RESEARCH DATA MANAGEMENT SERVICE GROUP
Comprehensive Data Management Planning & Services

File formats

"Working" file formats, those used in the course of collecting and working with project data, are not always ideal for re-use or long-term preservation, and may not meet the requirements of data archives or repositories or satisfy the expectations of research funders.

In the absence of specific directives from funders or repositories, we offer the following general guidelines for selecting file formats for preservation and reuse. eCommons@Cornell provides more detailed information in their support document, Recommended File Formats for eCommons.

Principles for selecting file formats

Select open, non-proprietary formats

Open, non-proprietary formats are far more likely to remain usable even if the software that created them is not available or no longer functional. Formats whose documentation is complete and freely available also have a higher likelihood of long-term preservation. If the program that created the file is the only option for reading or accessing the data, it is likely to be a proprietary, non-open format. As a general rule, plain text formats, such as comma- or tab- delimited files, are open formats and are typically better for re-use and long-term preservation.

  • Example of a proprietary format: Photoshop .psd file
  • Example of an open format: .tiff image file

Select "lossless" formats

Formats that compress the information in a file are often smaller, but the compression often permanently removes data from the file. These formats are "lossy," while formats that do not result in the loss of information when uncompressed are "lossless."

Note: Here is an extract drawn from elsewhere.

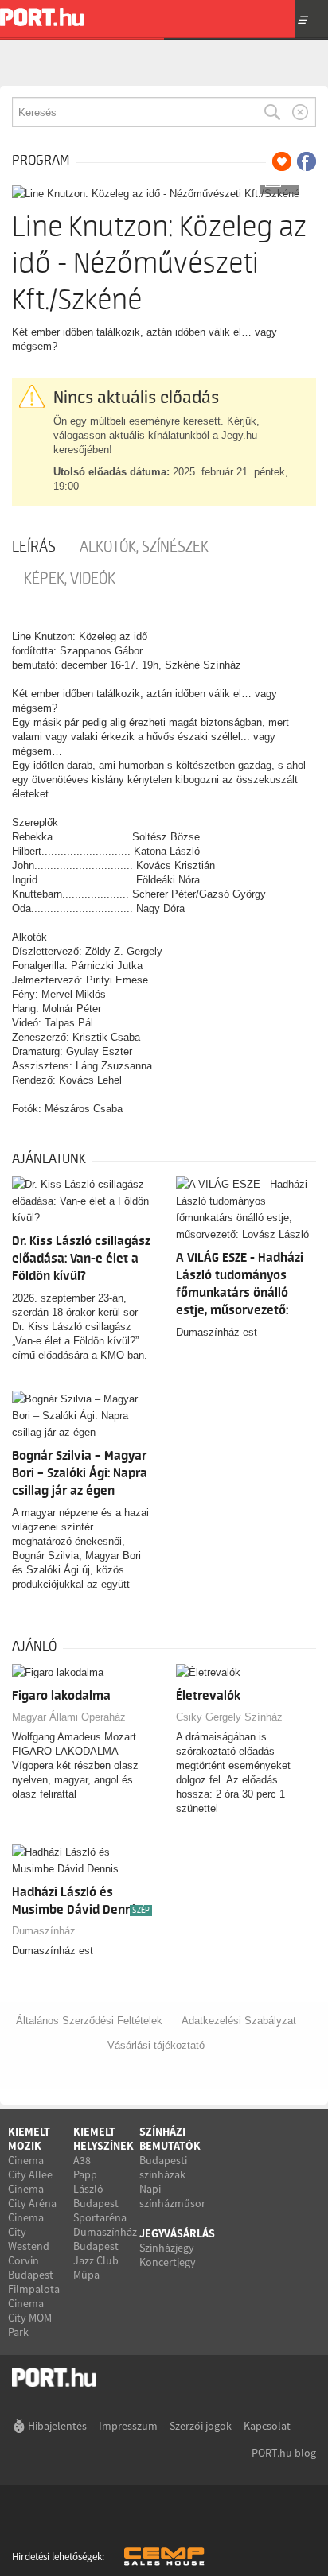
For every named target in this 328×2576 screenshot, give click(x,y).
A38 (82, 2160)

  • Example of lossy formats: .mp3 audio file, .jpeg image file
  • Example of lossless formats: .wav audio file, .tiff image file

Select unencrypted and uncompiled formats

If the encryption key, passphrase, or password to a file is lost, there may be no way to retrieve the data from the file later, rendering it unusable to others. Uncompiled source code is more readily re-usable by others and has a far greater likelihood of remaining usable over time since recompiling is possible on different architectures and platforms.